Attention deficit disorder, also known as Attention Deficit Hyperactivity Disorder, affects millions of people. Adults with the disorder have difficulty paying attention to details, staying on task, and developing relationships. This can be a frustrating disorder for those who suffer from it because many people with the disorder don’t recognize that they have it. In fact, some people who think they have ADHD don’t have it at all.
The most common symptoms of attention deficit disorder in adults are hyperactivity, lack of focus, and distractibility. These symptoms typically appear during childhood and stay throughout an adult’s life. However, there are other symptoms that may occur later in adulthood or even childhood. In addition, adult symptoms often mirror those that were present during childhood. These include difficulty paying attention, difficulty focusing, problems initiating and completing responses, poor decision making, and difficulty remembering things.
Adults with attention deficit disorder can benefit from a number of different methods for attention deficit disorder in adults including therapy, diet, lifestyle changes, and time management. For instance, therapy can help the patient recognize how their behaviors are affecting their lives and how these behaviors are interfering with their careers and relationships. Once the patient is able to understand how their behaviors are affecting their lives, they can then work towards ways to change their habits. Additionally, therapy can teach patients techniques for time management such as setting appointments, sticking to a busy routine, staying on task, and minimizing distractions.
Another common myth about attention deficit disorder in adults is that individuals who constantly do things like watching TV, exercising, eating, playing video games, etc. are unable to focus. While it is true that not everyone with ADHD has the ability to sit down and really focus on a task for more than a few seconds, these activities do not interfere with day-to-day activities and most people do plenty of multi-tasking. In fact, many people find that their ADD is actually a compliment to their skills and abilities rather than a handicap.
Also frequently believed, is that people with attention deficit disorder in adults will never be able to perform their daily tasks normally because their symptoms are either inattentive or hyperactive. While some symptoms may be present, many individuals who do have ADD actually have a combination of both traits.
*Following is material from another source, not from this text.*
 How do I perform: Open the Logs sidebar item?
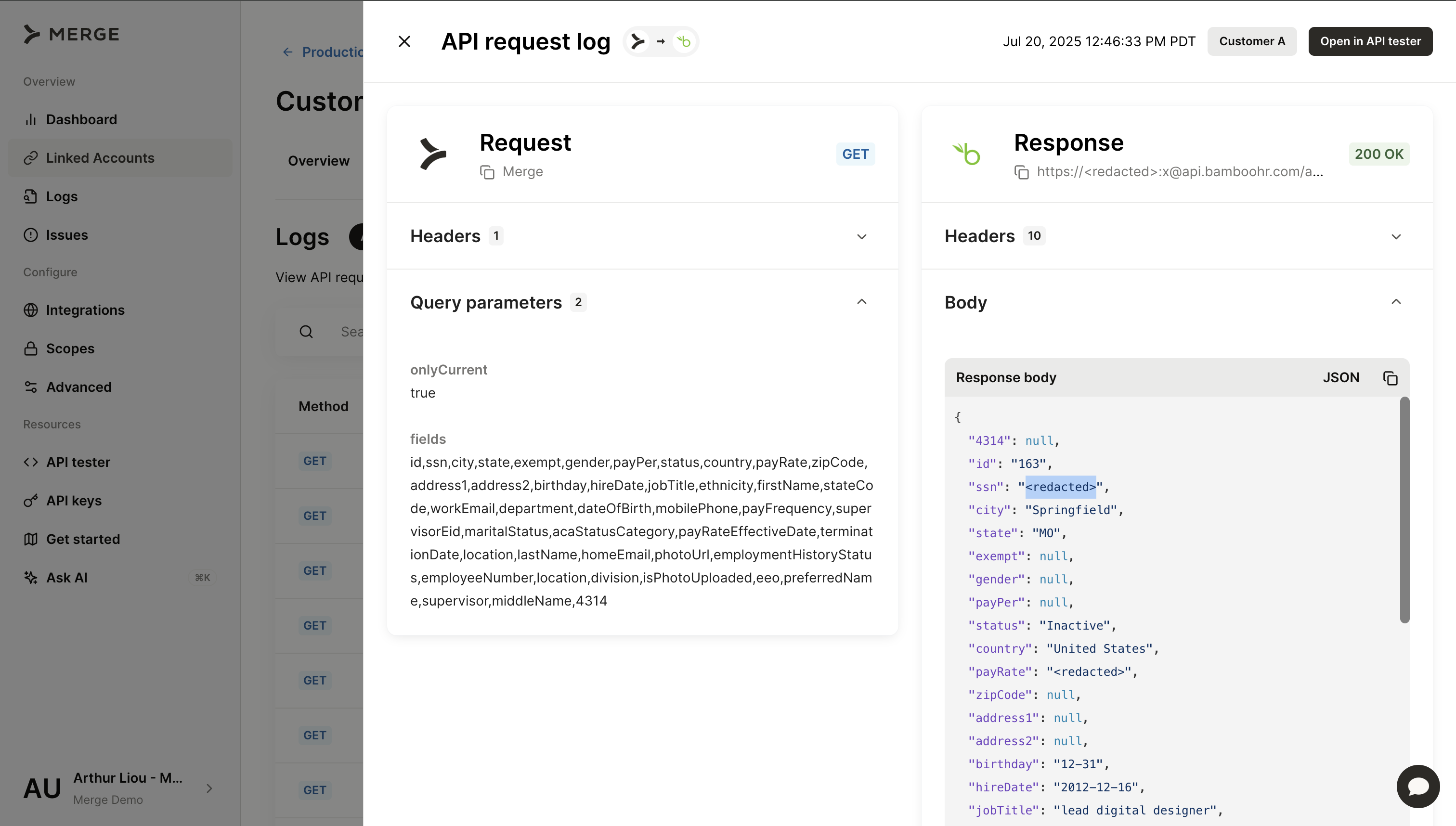click(61, 196)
In other words, one symptom may be much more inattentive than hyperactivity. Also, while there is a difference between symptoms that occur inattention and hyperactivity, they are two separate disorders and often are not synonymous.
The third myth is that individuals with attention deficit disorder in adults do not experience any social relationships or do not get along with others. This is simply untrue. People who have ADD actually do interact with others in a number of ways including having regular social encounters and developing relationships. If someone has symptoms of ADD, however, they may feel that they are not good enough parents, teachers, or friends to develop good relationships. Because of this, many individuals with ADD are often shy and/or have a lack of social skills and may feel uncomfortable around others because of this.
Another common myth is that those with attention deficit disorder in adults are lazy and unmotivated. Again, this is simply not true. Many adults with ADD are very organized people and actually benefit from having a strong routine. In fact, they often find it more beneficial to stay home and complete school work on their own because of the increased level of self-work they receive.
As you can see, there are myths out there about attention deficit disorder in adults and the reality is that many people actually do suffer from this disorder. Anyone suffering from this disorder should seek treatment to try to gain control of their life and their health. If you do have this disorder, there are many things you can do to help yourself and your situation.